I’m not arguing that something like this is inevitable, but we should be vigilant about scrutinizing health care’s SDOH interventions in communities where what’s really needed are wider systemic changes supported by governmental public health. And in the words of Health Affairs Editor in Chief Alan Weil at the 2019 Colorado Health Symposium, “everything health care touches becomes more expensive” (https://www.youtube.com/watch?v=5Hv4mvp3kjI, 10:40)
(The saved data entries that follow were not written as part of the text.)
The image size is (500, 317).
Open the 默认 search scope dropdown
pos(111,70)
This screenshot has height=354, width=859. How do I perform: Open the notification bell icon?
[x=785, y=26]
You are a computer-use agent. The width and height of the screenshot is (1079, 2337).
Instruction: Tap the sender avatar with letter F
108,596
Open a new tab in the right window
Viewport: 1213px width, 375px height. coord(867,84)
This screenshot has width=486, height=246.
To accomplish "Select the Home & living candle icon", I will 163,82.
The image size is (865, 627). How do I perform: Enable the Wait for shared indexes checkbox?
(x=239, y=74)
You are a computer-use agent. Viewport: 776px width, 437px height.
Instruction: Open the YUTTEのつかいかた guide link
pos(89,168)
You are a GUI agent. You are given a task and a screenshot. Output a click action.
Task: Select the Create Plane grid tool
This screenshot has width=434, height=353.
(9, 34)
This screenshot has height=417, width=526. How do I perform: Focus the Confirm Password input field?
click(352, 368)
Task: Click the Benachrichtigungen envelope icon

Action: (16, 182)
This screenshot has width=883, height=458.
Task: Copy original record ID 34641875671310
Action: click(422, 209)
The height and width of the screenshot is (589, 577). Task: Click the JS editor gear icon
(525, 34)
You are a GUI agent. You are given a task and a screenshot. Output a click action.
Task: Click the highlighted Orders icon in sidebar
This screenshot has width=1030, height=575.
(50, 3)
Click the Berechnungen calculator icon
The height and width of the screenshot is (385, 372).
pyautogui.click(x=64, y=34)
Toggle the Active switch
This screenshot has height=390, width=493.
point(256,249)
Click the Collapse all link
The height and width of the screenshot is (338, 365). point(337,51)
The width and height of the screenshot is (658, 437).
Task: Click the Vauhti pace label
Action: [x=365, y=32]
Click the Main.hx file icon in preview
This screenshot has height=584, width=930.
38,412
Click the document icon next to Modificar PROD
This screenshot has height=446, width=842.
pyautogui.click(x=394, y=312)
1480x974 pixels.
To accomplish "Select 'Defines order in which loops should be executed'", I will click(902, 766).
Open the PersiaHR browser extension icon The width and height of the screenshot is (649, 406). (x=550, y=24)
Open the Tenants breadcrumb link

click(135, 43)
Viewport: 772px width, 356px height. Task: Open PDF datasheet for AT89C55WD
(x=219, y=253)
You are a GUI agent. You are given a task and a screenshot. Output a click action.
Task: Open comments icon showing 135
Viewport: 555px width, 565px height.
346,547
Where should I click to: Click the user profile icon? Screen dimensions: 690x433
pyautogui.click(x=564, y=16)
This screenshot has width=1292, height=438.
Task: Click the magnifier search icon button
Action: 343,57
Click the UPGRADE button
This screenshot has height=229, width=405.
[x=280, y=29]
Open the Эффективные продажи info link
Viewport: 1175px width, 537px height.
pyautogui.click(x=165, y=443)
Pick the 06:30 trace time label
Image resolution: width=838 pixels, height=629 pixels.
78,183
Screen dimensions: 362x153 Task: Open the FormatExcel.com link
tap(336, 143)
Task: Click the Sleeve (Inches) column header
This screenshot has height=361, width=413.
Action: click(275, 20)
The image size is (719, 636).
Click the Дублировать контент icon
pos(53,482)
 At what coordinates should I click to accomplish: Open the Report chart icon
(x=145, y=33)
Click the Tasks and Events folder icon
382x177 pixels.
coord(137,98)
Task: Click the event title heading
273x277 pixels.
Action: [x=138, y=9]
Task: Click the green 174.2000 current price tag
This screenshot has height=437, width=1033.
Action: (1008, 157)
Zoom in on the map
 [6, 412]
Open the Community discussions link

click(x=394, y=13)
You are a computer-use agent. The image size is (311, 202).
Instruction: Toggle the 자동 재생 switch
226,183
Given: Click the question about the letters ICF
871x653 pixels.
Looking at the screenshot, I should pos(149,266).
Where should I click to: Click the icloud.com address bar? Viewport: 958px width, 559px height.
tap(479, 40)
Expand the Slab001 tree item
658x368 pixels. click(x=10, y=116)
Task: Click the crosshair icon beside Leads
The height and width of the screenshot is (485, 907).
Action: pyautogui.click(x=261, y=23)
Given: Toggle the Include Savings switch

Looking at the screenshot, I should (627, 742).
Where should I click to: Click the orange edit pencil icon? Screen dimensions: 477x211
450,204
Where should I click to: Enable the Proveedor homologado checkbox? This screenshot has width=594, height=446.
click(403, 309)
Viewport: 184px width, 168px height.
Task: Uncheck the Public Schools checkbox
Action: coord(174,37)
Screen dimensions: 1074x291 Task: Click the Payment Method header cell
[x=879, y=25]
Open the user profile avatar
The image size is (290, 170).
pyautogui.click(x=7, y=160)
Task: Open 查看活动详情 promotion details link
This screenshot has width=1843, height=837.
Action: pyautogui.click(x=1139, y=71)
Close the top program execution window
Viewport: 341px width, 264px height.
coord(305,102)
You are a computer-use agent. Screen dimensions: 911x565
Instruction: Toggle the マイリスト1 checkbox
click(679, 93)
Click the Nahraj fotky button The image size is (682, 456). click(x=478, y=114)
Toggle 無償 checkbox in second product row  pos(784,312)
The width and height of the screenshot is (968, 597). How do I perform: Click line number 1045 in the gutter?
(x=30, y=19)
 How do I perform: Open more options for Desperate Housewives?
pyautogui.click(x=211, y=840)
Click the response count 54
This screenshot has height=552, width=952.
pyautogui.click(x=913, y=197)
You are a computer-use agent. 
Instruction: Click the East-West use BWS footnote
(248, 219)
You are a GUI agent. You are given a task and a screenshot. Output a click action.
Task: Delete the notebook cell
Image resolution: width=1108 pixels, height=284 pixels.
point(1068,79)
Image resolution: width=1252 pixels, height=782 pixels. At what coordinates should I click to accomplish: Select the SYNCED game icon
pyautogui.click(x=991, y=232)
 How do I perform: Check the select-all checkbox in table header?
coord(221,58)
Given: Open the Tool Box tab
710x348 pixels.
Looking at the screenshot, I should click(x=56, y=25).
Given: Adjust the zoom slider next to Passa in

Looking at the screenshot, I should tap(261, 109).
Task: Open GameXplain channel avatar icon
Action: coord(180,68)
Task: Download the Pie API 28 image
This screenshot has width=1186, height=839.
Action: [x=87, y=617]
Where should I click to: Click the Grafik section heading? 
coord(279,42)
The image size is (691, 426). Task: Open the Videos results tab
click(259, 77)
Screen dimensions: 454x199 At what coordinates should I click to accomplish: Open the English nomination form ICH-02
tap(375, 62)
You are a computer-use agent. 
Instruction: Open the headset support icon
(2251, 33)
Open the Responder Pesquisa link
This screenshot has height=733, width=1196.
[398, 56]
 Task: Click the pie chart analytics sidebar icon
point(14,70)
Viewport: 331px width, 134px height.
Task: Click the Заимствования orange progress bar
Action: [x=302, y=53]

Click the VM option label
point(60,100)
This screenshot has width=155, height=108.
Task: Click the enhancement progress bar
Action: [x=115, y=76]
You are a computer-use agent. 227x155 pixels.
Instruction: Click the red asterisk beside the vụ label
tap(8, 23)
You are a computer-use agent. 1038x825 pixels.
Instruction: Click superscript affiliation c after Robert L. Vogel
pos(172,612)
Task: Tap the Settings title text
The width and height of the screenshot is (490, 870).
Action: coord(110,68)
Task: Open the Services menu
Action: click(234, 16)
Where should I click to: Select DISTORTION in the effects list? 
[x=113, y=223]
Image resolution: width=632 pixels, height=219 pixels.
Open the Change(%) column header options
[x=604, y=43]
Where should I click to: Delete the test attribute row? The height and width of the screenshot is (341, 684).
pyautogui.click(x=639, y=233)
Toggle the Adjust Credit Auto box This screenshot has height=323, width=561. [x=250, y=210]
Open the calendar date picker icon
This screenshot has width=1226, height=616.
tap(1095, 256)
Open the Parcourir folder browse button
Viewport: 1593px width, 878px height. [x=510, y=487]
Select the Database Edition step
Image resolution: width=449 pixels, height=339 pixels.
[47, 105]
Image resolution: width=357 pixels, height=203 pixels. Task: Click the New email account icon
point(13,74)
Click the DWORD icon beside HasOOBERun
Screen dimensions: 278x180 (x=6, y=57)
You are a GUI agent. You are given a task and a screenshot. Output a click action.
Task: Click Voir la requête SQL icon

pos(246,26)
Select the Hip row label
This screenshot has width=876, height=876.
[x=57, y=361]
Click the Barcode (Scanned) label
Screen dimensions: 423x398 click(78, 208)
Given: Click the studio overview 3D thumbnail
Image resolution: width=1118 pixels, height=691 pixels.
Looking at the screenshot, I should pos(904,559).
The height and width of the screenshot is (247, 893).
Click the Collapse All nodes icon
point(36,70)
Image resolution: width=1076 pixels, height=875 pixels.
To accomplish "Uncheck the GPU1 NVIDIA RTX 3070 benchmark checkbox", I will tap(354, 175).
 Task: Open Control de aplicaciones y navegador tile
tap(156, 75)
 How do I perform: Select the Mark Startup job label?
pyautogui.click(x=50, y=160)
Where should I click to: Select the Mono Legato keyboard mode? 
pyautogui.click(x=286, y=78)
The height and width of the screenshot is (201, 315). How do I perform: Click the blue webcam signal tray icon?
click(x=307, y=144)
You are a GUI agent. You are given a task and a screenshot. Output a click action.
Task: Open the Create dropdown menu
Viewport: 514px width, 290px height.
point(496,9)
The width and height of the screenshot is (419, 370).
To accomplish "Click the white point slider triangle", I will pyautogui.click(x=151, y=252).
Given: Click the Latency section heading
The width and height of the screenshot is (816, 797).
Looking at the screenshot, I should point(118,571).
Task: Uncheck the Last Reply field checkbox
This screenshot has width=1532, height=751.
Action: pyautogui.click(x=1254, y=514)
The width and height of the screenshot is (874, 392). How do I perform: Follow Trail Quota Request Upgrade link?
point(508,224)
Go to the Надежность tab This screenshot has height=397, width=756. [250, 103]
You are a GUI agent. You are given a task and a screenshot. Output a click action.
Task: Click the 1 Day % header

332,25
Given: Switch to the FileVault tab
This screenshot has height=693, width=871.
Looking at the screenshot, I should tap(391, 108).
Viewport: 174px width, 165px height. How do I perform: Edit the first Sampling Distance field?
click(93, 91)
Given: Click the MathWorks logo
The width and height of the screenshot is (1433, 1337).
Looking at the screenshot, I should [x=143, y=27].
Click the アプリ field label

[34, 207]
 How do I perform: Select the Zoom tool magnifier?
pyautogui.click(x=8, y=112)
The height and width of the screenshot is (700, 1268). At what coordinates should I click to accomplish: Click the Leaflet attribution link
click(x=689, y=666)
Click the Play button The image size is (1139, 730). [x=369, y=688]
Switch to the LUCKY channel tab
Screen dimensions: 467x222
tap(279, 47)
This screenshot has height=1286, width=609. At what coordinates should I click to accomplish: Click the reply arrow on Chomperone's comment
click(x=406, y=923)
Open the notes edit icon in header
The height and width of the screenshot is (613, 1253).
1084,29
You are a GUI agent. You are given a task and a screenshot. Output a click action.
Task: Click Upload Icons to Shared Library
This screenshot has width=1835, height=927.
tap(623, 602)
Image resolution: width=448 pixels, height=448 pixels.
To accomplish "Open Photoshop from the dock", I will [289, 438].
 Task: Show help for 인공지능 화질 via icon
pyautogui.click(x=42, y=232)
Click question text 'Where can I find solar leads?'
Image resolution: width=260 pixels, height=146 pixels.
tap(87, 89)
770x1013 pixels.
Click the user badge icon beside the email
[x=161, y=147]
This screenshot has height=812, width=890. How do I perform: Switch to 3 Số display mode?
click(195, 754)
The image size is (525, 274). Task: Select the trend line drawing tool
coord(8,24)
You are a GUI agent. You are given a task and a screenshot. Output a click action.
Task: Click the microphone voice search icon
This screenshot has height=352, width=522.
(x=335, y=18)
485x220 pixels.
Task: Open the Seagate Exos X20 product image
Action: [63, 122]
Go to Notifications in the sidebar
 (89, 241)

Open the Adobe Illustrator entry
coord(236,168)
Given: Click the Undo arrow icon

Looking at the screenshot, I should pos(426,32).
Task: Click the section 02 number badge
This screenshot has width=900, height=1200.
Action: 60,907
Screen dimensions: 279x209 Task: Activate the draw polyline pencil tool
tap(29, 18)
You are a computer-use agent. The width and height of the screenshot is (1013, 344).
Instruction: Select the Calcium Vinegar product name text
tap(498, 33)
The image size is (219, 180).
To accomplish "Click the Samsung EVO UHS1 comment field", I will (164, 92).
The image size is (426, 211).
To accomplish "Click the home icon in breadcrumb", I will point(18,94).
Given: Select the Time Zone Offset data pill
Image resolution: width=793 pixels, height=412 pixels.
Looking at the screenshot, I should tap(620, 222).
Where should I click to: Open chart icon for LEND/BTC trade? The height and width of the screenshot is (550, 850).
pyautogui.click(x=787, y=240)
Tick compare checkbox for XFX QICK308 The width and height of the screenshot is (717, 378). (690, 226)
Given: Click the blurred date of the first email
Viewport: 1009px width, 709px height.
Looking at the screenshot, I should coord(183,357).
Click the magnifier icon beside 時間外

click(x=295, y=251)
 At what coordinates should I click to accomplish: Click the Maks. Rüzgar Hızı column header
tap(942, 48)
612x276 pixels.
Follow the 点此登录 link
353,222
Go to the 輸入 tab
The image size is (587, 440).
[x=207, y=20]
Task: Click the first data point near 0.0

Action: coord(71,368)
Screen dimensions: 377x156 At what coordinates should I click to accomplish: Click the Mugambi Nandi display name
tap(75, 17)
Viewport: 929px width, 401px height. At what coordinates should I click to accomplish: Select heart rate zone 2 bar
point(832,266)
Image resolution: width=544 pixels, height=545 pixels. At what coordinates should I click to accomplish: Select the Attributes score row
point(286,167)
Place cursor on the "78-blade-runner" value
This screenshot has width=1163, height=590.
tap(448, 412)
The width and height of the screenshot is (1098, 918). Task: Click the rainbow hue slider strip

In the abstract, payers would seem to be the more logical entities to drive (and profit from) upstream investments. If their premium-paying client base generates fewer claims, payers’ margins increase. But payers seem hesitant to invest in SDOH efforts in their own communities, partially because their client populations churn. A neighborhood food desert intervention could help prevent someone from developing type 2 diabetes five years down the road, but by that time they may be on a competitor’s plan. If coverage rates start to fall with the demise of the individual mandate, the justification for direct, local investment becomes even less clear. Governmental investments in public health prevention and industry-wide lobbying for large-scale SDOH-related systems change would seem to be the best bet for payers. If successful, those investments should reduce claims across the board, without payers making the initial upfront investment.
In their chapter of the just released Practical Playbook II, John Auerbach and Karen DeSalvo point out that efforts to secure infrastructural public health funding aren’t likely to succeed anytime soon, and that we should further explore how the private sector, health care, and philanthropies can invest in public health prevention. I would argue that the best way for those entities to invest in public health prevention and intervene on the social determinants of health is to use their considerable political power to lobby for that infrastructural public health funding and the other systems changes we all desperately need.